Las autoridades hondureñas no han actuado con eficacia en ningunos de estos casos. Creemos que el Plan de Monitoreo y Acción de los Derechos Laborales que ha sido recientemente anunciado es un paso positivo. Sin embargo, la implementación del plan tomará tiempo, y no se dirige a todos los aspectos de la crisis de derechos laborales en Honduras. Mientras tanto, las amenazas contra sindicalistas exigen acción inmediata.

 

Dado lo anterior, le urgimos a que comunique su preocupación sobre estas amenazas contra activistas de derechos laborales al gobierno de Honduras, y que presione al gobierno para denunciar estos ataques. Además, le urgimos pedir al gobierno hondureño que inmediatamente ofrezca protección a Tomás Membreño y Nelson Núñez según sus preferencias, si lo solicitan.
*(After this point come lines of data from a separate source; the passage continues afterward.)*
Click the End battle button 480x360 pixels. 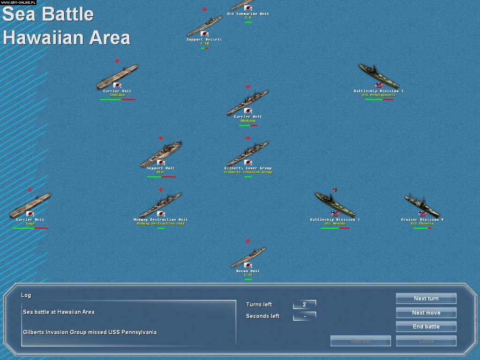pyautogui.click(x=426, y=326)
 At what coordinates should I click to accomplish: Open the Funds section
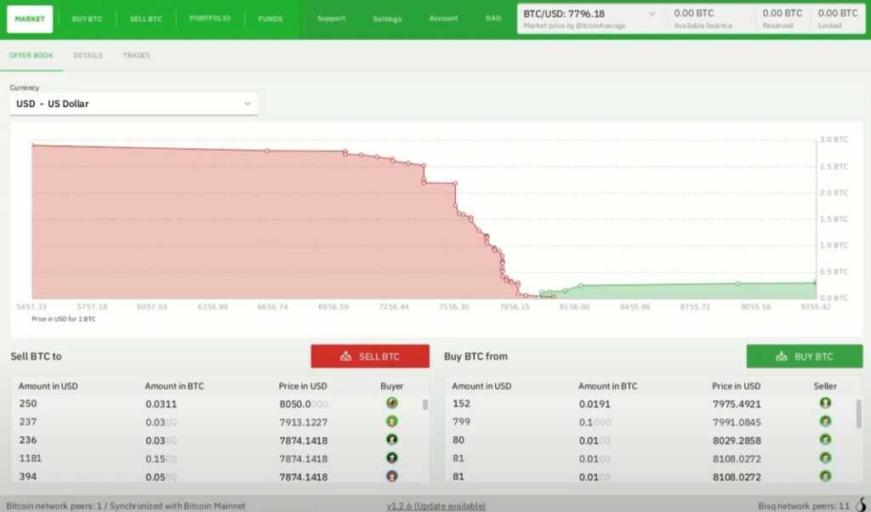[x=270, y=18]
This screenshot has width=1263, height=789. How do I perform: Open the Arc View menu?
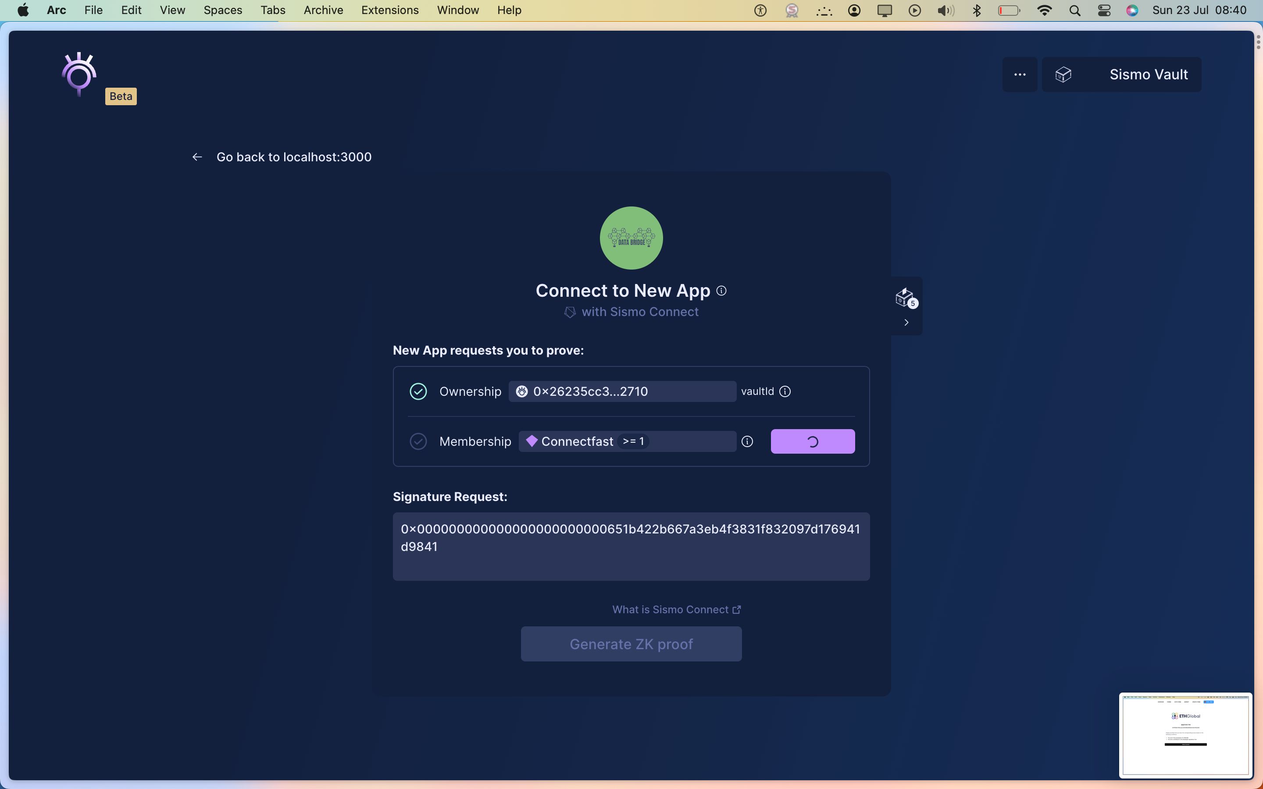[x=171, y=10]
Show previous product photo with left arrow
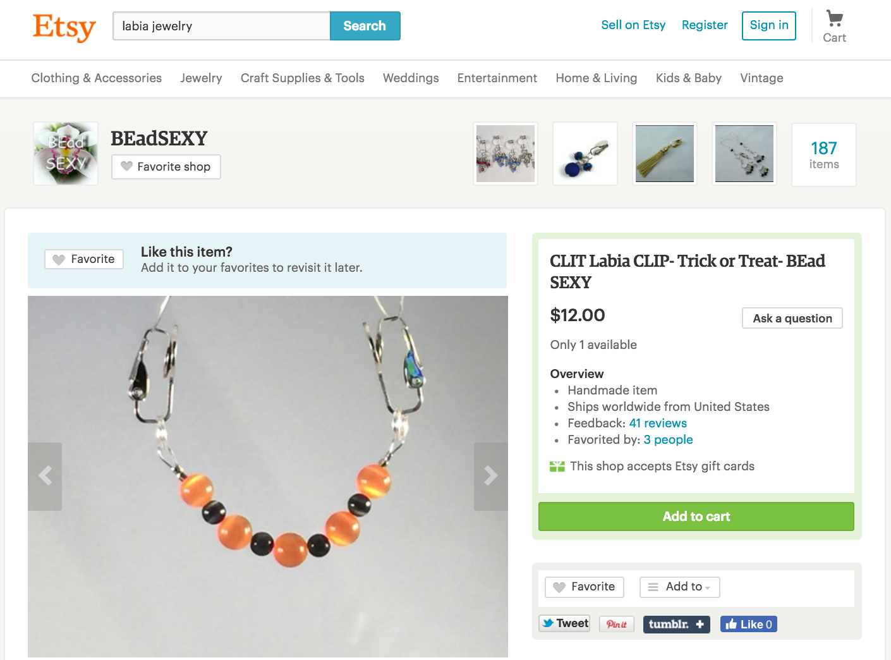 click(45, 476)
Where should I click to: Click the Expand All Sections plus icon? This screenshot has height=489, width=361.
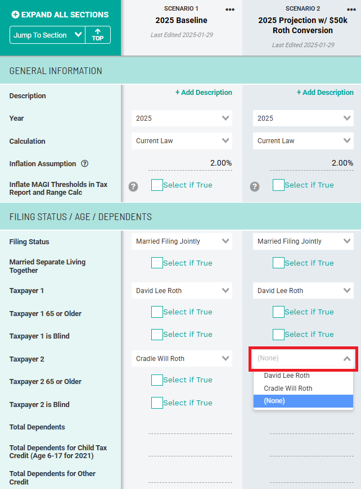pyautogui.click(x=15, y=14)
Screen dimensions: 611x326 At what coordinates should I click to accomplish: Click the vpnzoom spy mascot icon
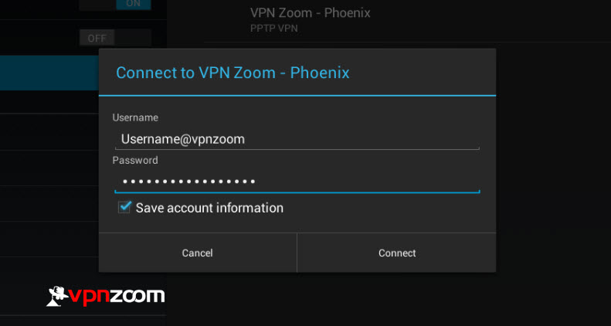58,297
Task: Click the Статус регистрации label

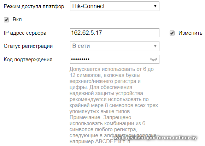Action: tap(28, 46)
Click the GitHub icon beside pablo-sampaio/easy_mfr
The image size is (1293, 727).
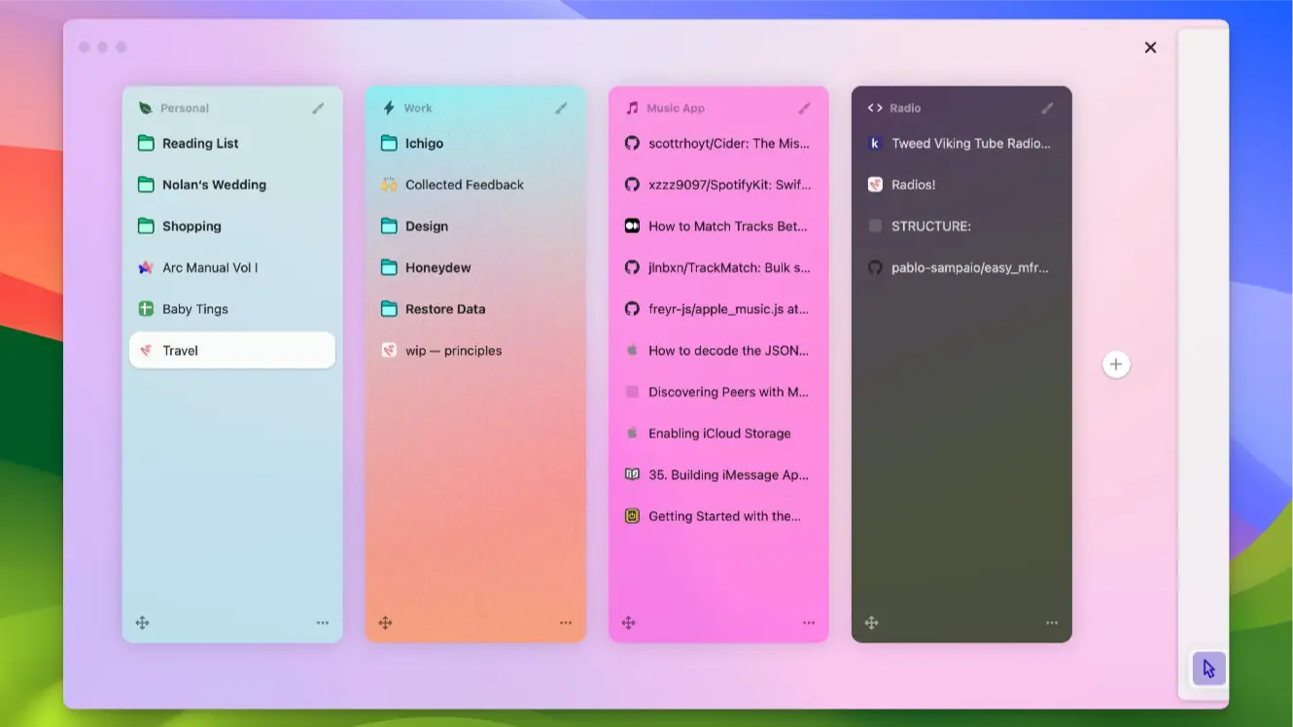pos(875,267)
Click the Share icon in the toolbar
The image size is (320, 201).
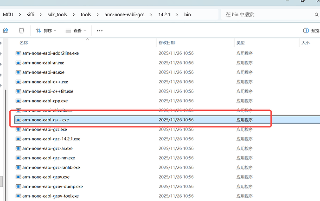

Además, le pedimos que reitere la importancia de las investigaciones criminales, los procesamientos y las condenas de los perpetradores de cada uno de estos casos, todos los cuales permanecen en la impunidad.

 

Es imperativo que el gobierno de Estados Unidos apoye a los trabajadores quienes están sufriendo represalias por ejercer sus derechos básicos de libertad de asociación y por denunciar violaciones de las leyes laborales de Honduras. Apreciamos su consideración seria e inmediata de estas solicitudes, y esperamos con interés las noticias de las acciones que el EE.UU. toma al favor de estos sindicalistas amenazados.

 

Sinceramente,

 

FARR SAM

Miembro del Congreso

 

Jan Schakowsky

Miembro del Congreso

 

Firmas de Miembros de Congreso:

Kaptur

McCollum

Grijalva

DeLauro

Lee

Pocan

McGovern

Gallego

Honda

Van Hollen

Serrano

DeSaulnier

H. Johnson

Norton

McDermott

Edwards

Lowenthal

Lewis

Pingree

Yarmuth

Waters

TonkoConyers

Ellison

Gutierrez

Torres

Bass

Lynch

Cc: Julie Schecter Torres, Jefe Adjunto de Misión

Ian Brownlee, director de la Oficina de Asuntos Centroamericanos del Departamento de Estado de EE.UU.

Charles Blaha, Director de Asuntos del Hemisferio Occidental, la Oficina de Derechos Humanos, Democracia y Trabajo, del Departamento de Estado.